Assignment: Please repeat the lines of the material below exactly, starting with the one that contains "Given: Click the My Links Manager logo" and ending with the last.

Given data:
Content starts

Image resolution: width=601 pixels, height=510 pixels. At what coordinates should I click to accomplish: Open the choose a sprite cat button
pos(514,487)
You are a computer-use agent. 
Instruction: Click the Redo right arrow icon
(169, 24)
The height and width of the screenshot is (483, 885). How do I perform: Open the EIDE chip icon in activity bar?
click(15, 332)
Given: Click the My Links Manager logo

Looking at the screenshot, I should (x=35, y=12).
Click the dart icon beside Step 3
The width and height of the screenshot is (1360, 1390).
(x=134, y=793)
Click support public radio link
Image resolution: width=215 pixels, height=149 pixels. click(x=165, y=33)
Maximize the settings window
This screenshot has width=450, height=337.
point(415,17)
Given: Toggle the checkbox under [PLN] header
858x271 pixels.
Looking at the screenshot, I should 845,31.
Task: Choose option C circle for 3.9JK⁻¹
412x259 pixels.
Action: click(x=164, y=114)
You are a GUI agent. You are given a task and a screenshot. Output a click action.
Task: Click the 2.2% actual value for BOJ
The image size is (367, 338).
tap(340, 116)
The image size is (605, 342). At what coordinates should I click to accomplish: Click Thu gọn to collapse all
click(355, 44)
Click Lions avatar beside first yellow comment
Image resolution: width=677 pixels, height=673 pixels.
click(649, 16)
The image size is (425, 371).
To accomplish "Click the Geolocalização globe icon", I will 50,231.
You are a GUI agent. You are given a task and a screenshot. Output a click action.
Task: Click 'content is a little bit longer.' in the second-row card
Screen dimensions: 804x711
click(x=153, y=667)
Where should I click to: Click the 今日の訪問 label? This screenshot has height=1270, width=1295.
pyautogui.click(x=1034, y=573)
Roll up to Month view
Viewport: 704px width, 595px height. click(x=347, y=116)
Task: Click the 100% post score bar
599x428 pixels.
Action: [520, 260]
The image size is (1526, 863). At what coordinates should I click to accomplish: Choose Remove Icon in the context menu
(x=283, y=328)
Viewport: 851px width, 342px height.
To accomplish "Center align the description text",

Content ends

Solution to this task:
Given: Click the My Links Manager logo

Looking at the screenshot, I should (x=35, y=12).
Click the dart icon beside Step 3
The width and height of the screenshot is (1360, 1390).
(x=134, y=793)
Click support public radio link
Image resolution: width=215 pixels, height=149 pixels. click(x=165, y=33)
Maximize the settings window
This screenshot has width=450, height=337.
point(415,17)
Given: Toggle the checkbox under [PLN] header
858x271 pixels.
Looking at the screenshot, I should 845,31.
Task: Choose option C circle for 3.9JK⁻¹
412x259 pixels.
Action: click(x=164, y=114)
You are a GUI agent. You are given a task and a screenshot. Output a click action.
Task: Click the 2.2% actual value for BOJ
The image size is (367, 338).
tap(340, 116)
The image size is (605, 342). At what coordinates should I click to accomplish: Click Thu gọn to collapse all
click(355, 44)
Click Lions avatar beside first yellow comment
Image resolution: width=677 pixels, height=673 pixels.
click(649, 16)
The image size is (425, 371).
To accomplish "Click the Geolocalização globe icon", I will 50,231.
You are a GUI agent. You are given a task and a screenshot. Output a click action.
Task: Click 'content is a little bit longer.' in the second-row card
Screen dimensions: 804x711
click(x=153, y=667)
Where should I click to: Click the 今日の訪問 label? This screenshot has height=1270, width=1295.
pyautogui.click(x=1034, y=573)
Roll up to Month view
Viewport: 704px width, 595px height. click(x=347, y=116)
Task: Click the 100% post score bar
599x428 pixels.
Action: [520, 260]
The image size is (1526, 863). At what coordinates should I click to accomplish: Choose Remove Icon in the context menu
(x=283, y=328)
Viewport: 851px width, 342px height.
To accomplish "Center align the description text",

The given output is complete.